2. The method of claim 1 wherein the injection of the material is effected by dropping the material from a substantial height into said low-pressure zone to utilize gravitational acceleration for producing the velocity of the injected material.
3. The method of claim 1 including the further step of providing an air blower and utilizing the blower for producing the independent force and wherein the step of injecting the material into the low pressure zone is effected by supplying the material to the input of the blower and directing the output of the blower into said low pressure zone.
4. The method of claim 1 including the further step of providing a plurality of fan type blowers connected in series each blower producing a respective low pressure zone including said first mentioned low pressure zone produced by the first blower in said series and injecting the material to be pulverized into said first zone by dropping the material from a substantial height toward and into said first zone, injecting the material into the next blower by directing the air discharge from the first blower into the low pressure zone of the next blower in said series whereby the material is driven at a corresponding increase initial, velocity into the low pressure zone of each blower and the comminution of the material is effected in a plurality of stages, each stage subjecting the material to a sudden increased rate of decrease of pressure.
5. In a vacuum type comminution apparatus for the pulverization of minerals and other frangible substances which comprises a blower for producing a flow of air from its inlet to its outlet and having a low pressure chamber adjacent its inlet, the improvement which comprises means independent of said blower for supplying the substance to said low pressure chamber at a significant initial velocity whereby the material entering said chamber is subjected to a corresponding increased rate of change of pressure.
6. The invention of claim 5, wherein said means for supplying the substance to be pulverized comprises an upright tubular column extending upwardly from the inlet of the blower and adapted to receive the material at its upper end whereby the material supplied to said column is accelerated by gravity to its initial velocity before entering said low pressure chamber.

■ **Given task**
In the patent claims, what does claim 6 say the means for supplying the substance to be pulverized comprises? The data after the patent claims isn't needed for anything here.

■ **Given data**
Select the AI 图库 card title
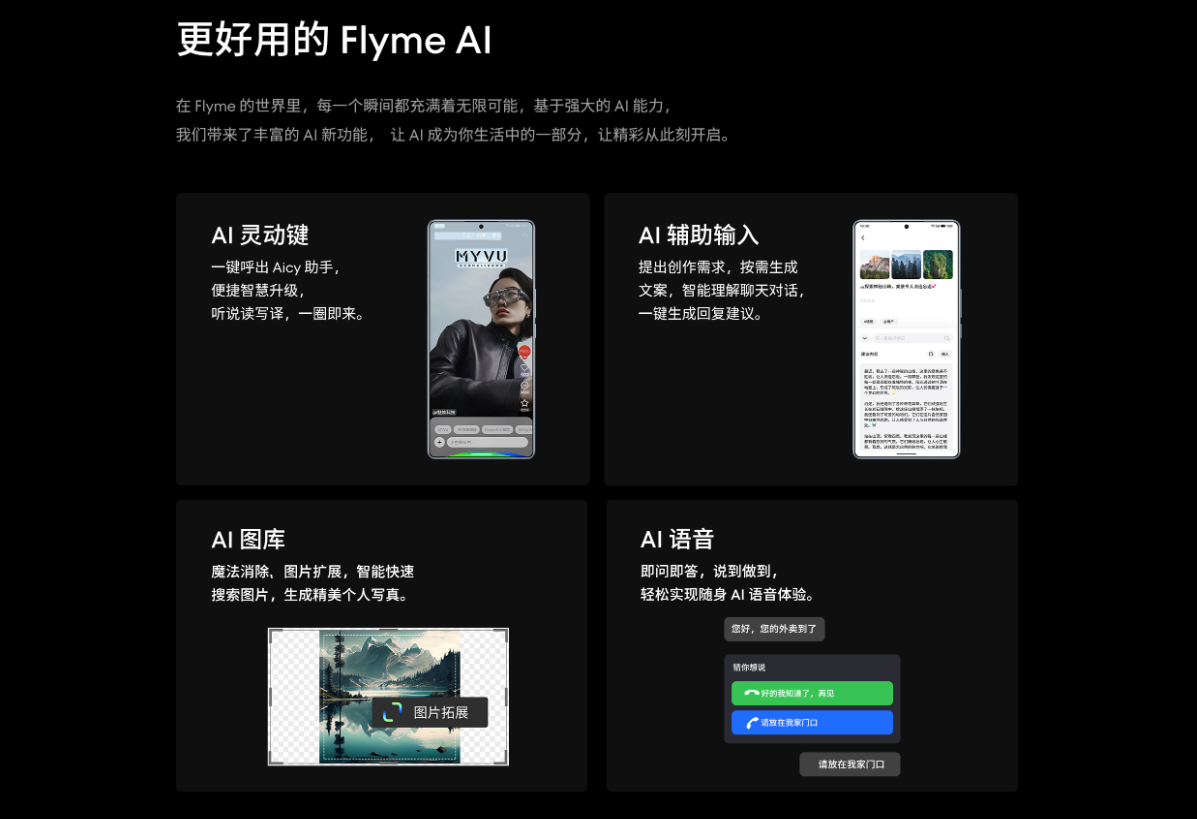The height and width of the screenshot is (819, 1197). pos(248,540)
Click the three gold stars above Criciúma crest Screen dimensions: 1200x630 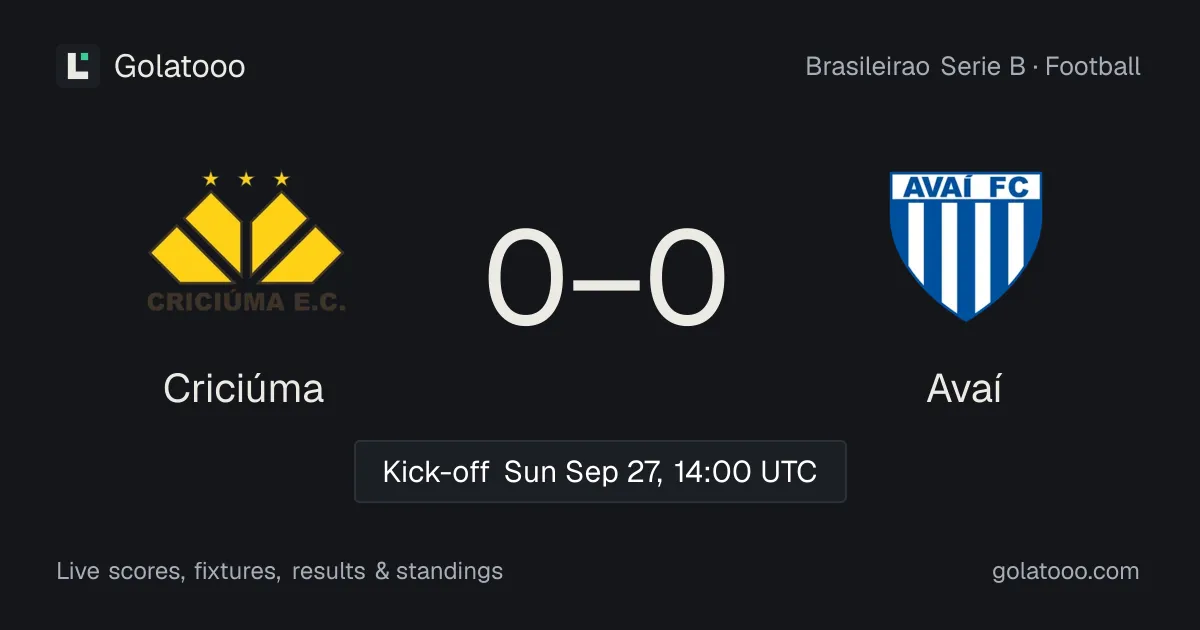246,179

■ **Exercise result**
An upright tubular column extending upwardly from the inlet of the blower, adapted to receive the material at its upper end.